Notorious for not working with others as well as silent, obedient ballerinas were suppose to, Sylvie Guillem started her career with a burning personality to dance the roles she knew she wanted and was suited for at the moment. And later into her life, she’s not only kept that definite fire, but she’s also found room to open up to new choreographers and new styles. This balanced life of “no” and “yes” has caused her to elevate her dancing history with rich ballet roles in classical, contemporary, and beyond. And it’s an important point to note when discussing her, rather than just focusing on her silly ‘Mademoiselle Non’ reputation.
Guillem is much bigger and better than non; Guillem is a cohort countess of dance.

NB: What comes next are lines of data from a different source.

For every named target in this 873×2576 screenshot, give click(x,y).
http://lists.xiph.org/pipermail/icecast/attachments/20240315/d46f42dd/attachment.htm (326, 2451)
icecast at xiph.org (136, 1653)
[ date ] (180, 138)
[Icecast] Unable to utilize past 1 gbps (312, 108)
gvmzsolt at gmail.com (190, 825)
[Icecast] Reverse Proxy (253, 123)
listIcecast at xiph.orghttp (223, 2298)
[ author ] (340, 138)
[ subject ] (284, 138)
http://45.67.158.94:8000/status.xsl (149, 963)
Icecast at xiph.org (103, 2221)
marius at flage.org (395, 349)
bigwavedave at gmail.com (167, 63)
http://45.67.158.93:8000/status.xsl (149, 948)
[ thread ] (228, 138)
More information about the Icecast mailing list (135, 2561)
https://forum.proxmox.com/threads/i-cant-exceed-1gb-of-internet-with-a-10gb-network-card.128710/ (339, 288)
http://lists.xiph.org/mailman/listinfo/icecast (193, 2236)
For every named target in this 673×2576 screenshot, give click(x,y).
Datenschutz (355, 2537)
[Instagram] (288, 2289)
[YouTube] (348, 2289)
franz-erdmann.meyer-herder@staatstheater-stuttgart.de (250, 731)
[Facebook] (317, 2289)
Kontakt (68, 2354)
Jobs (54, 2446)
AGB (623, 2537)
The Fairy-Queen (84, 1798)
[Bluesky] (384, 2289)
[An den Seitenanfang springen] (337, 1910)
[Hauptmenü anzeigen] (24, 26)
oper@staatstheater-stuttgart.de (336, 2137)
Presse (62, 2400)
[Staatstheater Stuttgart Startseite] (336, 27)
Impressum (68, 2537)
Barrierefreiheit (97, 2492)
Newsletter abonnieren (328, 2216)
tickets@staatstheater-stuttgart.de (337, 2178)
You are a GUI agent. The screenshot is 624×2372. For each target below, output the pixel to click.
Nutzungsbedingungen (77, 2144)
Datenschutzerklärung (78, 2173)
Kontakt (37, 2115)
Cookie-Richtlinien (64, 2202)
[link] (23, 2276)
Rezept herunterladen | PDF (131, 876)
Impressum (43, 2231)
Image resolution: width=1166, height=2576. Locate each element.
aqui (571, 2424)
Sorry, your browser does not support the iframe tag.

Bejart has said, “It’s like a ping pong between her and me.” Mats Ek has said, “She has a blue flame within her.” And Forsythe has said, “You can’t learn what she does.” With the exception of a few choreographers, Guillem has always made immediate connections to the dance-makers that flock to her (the exceptions being Dowell and MacMillian, whom she fondly recalls later in her life after the fact). This gathering of energy to make dance, and make it extremely exceptional, is something that rivals collaborations between the great artists of time across all mediums and forms.
Personally, when I try to compare her to nondancers–which is so hard to do without them seeing her in motion– I try to use the reference of Wes Anderson and Mark Mothersbaugh. Think of Rushmore; how the scenes would appear empty without Mothersbaugh’s score or Anderson’s specific direction. And that continues with Royal Tenenbaums, into Life Aquatic. And then he expands with other composers for his later films as Mothersbaugh expands with other directors. Guillem does just that with the way she ebbs in and out with choreographers who ride the wave of dance creation just like her.
In terms of technique, she blends the choreography for the situation and the moment. She says ‘yes’ while also being sure of what she doesn’t want to utilize in a performance, whether that includes pointe shoes, tutus, socks, nudity, solos, duets, singing. It’s a remarkable contemporary trait in a professional ballerina and contemporary dancer to know herself while remaining vulnerable to the art form. And Guillem has managed to become both at once with the mindset of an artist to dance rather than for herself. And while it may appear that she is set on pushing herself further with more exposure before everything else, (she did do that fabulously glamorous photoshoot for Vogue, something few dancers in the past have touched) Guillem’s history has proven that she’s really set on pushing dance with the various choreographers of her choosing before selling herself out.
Guillem has stated that in the past she was “less malleable and a bit more stupid and closed,” but let’s not forget that everyone has had that kind of mad life flirtation at some point. I’ve said ‘non’ to many writing assignments in college only to realize I’m not bigger than the art of writing, and all exercises are worth it; I just had to narrowly tweak every writing assignment to include dance. So what made the difference was that Guillem came to the liberating realization, “I could take what I wanted and what I could not take there I would do somewhere else.” Most equally talented, but deeply forgettable, professional dancers of all kinds will just listen and learn in silence and with complete dependence.
To dance is to live, yes little Moria Sheer, but there needs to be more fire behind that life to make for a spectacular, vulnerable, curious star dancer. Guillem’s independent voice coupled with her definiteness in dance allowed her to rise higher and higher, out of reach from her peers while in classical ballet and in direct competition with those in contemporary dance. Without the connections she made with choreographers she believed in, the dance world would not have been exposed to the specific brand of extreme movement and burning passion that is a Guillem-esque collaboration, all in the name of dance.